** Required action **
Your answer must hold only the lines below from the line containing "In den Warenkorb (453, 243)" through the line containing "Qualitätsanspruch (342, 2366)", each reproduced exactly.

** Records from a data collection **
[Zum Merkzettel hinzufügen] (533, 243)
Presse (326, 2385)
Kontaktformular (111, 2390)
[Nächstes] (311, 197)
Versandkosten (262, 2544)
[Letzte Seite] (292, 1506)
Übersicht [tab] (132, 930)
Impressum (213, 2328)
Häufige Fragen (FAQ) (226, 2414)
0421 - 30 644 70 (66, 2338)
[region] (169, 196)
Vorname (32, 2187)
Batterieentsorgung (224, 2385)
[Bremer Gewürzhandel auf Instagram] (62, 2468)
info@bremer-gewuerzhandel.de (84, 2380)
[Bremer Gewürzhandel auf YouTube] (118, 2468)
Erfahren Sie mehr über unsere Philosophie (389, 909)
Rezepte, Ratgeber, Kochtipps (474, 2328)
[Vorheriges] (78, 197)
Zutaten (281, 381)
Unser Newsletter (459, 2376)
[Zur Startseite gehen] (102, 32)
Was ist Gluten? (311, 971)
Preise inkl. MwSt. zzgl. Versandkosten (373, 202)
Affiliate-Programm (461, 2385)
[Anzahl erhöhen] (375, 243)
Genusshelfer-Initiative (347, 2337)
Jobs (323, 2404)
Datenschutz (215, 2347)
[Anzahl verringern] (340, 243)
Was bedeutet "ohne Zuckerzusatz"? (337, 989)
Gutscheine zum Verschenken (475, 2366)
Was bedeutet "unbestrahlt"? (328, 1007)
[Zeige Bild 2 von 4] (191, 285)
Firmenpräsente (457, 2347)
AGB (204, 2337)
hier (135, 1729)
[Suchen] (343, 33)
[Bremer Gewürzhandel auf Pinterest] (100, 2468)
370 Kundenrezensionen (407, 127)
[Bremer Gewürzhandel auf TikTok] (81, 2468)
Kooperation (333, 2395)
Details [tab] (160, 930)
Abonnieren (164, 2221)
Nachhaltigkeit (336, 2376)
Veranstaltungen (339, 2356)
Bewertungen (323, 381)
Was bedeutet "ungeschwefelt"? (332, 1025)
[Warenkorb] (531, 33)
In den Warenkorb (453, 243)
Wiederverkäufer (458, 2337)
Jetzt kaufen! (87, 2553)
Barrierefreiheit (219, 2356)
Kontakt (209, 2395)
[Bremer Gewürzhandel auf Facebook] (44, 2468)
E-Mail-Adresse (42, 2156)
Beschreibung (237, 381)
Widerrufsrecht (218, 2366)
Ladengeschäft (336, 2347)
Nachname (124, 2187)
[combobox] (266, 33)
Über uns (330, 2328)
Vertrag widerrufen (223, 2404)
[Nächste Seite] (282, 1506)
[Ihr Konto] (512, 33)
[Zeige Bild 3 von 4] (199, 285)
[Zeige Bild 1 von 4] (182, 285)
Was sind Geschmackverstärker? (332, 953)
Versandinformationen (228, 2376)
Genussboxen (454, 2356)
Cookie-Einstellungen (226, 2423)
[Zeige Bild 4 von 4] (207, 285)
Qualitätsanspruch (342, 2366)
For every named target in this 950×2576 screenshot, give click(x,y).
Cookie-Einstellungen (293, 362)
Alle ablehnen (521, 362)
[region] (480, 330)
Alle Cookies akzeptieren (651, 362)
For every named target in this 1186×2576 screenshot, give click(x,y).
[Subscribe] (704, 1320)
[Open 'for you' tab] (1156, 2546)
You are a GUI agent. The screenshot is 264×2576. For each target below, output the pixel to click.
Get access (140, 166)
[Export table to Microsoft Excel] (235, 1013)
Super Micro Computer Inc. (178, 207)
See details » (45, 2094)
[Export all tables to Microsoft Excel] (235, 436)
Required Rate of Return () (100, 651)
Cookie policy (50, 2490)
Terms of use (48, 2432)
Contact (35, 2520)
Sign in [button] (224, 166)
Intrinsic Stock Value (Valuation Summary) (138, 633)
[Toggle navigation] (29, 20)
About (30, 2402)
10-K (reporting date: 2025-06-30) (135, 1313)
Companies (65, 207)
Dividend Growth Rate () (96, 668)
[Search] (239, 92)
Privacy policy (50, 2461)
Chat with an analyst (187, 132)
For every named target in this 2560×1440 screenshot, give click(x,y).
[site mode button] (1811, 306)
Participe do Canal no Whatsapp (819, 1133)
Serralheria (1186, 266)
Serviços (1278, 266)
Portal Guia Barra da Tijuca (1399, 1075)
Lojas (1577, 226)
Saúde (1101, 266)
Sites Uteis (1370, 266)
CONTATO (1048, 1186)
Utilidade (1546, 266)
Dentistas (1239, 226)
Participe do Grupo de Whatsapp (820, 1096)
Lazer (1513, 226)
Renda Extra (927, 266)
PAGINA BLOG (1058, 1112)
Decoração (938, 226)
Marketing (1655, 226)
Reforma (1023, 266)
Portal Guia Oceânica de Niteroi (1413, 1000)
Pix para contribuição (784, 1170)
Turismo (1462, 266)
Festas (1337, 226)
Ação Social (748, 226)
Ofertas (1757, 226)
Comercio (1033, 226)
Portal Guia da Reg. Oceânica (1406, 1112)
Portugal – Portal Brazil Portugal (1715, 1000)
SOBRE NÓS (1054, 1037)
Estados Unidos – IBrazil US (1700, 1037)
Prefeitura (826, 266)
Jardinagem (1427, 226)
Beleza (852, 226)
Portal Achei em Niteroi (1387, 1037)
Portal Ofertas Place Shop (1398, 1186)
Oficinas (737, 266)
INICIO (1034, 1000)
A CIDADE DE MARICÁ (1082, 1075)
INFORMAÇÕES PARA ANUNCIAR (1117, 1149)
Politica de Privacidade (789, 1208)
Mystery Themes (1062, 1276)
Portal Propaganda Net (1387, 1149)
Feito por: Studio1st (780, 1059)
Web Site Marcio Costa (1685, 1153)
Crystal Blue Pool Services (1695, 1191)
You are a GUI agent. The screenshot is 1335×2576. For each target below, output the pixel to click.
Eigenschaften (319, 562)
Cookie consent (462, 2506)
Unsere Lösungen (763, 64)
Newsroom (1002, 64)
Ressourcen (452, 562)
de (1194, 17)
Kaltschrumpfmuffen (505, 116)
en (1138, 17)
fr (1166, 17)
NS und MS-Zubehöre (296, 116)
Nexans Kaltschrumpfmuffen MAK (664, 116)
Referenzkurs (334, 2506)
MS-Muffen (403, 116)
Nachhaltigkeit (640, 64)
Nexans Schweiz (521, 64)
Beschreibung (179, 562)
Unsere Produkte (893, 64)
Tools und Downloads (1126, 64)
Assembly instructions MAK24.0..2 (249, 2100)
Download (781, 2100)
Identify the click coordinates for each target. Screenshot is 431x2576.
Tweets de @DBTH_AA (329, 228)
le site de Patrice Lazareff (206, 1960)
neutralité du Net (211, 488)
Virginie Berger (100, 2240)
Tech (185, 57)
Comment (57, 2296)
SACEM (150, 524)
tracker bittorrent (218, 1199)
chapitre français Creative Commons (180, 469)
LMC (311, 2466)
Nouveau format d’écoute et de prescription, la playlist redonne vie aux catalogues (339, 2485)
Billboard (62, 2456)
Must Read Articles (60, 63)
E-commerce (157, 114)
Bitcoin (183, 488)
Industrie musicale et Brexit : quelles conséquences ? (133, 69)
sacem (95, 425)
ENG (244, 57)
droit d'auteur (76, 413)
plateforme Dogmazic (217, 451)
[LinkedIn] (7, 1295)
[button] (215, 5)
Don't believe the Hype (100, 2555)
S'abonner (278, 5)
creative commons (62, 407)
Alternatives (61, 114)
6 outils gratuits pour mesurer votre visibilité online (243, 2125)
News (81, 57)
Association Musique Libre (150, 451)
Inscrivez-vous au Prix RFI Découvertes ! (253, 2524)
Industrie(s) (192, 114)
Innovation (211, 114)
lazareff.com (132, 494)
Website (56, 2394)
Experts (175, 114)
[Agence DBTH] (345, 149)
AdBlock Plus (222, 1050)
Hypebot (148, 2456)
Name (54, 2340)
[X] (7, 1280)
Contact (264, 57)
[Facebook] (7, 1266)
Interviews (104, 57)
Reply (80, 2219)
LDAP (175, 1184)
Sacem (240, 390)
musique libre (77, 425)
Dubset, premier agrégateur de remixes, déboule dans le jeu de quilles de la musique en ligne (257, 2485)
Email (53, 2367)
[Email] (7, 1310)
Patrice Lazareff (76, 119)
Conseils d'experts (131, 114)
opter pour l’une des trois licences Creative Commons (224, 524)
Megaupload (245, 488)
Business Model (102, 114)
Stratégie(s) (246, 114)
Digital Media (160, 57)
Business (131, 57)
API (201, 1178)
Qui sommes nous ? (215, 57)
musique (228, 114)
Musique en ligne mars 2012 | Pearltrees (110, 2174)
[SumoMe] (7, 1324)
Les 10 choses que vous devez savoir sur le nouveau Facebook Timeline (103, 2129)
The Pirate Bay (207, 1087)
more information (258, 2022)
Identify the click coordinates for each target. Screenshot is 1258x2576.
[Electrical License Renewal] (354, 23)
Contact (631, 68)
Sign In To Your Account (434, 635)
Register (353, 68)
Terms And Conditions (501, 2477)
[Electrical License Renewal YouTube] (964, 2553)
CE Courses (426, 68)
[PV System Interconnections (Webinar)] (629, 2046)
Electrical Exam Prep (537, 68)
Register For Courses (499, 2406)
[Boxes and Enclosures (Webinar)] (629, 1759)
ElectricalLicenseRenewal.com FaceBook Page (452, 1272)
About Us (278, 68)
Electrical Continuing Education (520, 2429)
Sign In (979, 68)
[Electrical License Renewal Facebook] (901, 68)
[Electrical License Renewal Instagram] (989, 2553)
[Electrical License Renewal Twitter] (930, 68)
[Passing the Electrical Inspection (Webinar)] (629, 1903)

** Exercise result **
In den Warenkorb (453, 243)
Wiederverkäufer (458, 2337)
Jetzt kaufen! (87, 2553)
Barrierefreiheit (219, 2356)
Kontakt (209, 2395)
[Bremer Gewürzhandel auf Facebook] (44, 2468)
E-Mail-Adresse (42, 2156)
Beschreibung (237, 381)
Widerrufsrecht (218, 2366)
Ladengeschäft (336, 2347)
Nachname (124, 2187)
[combobox] (266, 33)
Über uns (330, 2328)
Vertrag widerrufen (223, 2404)
[Nächste Seite] (282, 1506)
[Ihr Konto] (512, 33)
[Zeige Bild 3 von 4] (199, 285)
[Zeige Bild 1 von 4] (182, 285)
Was sind Geschmackverstärker? (332, 953)
Versandinformationen (228, 2376)
Genussboxen (454, 2356)
Cookie-Einstellungen (226, 2423)
[Zeige Bild 4 von 4] (207, 285)
Qualitätsanspruch (342, 2366)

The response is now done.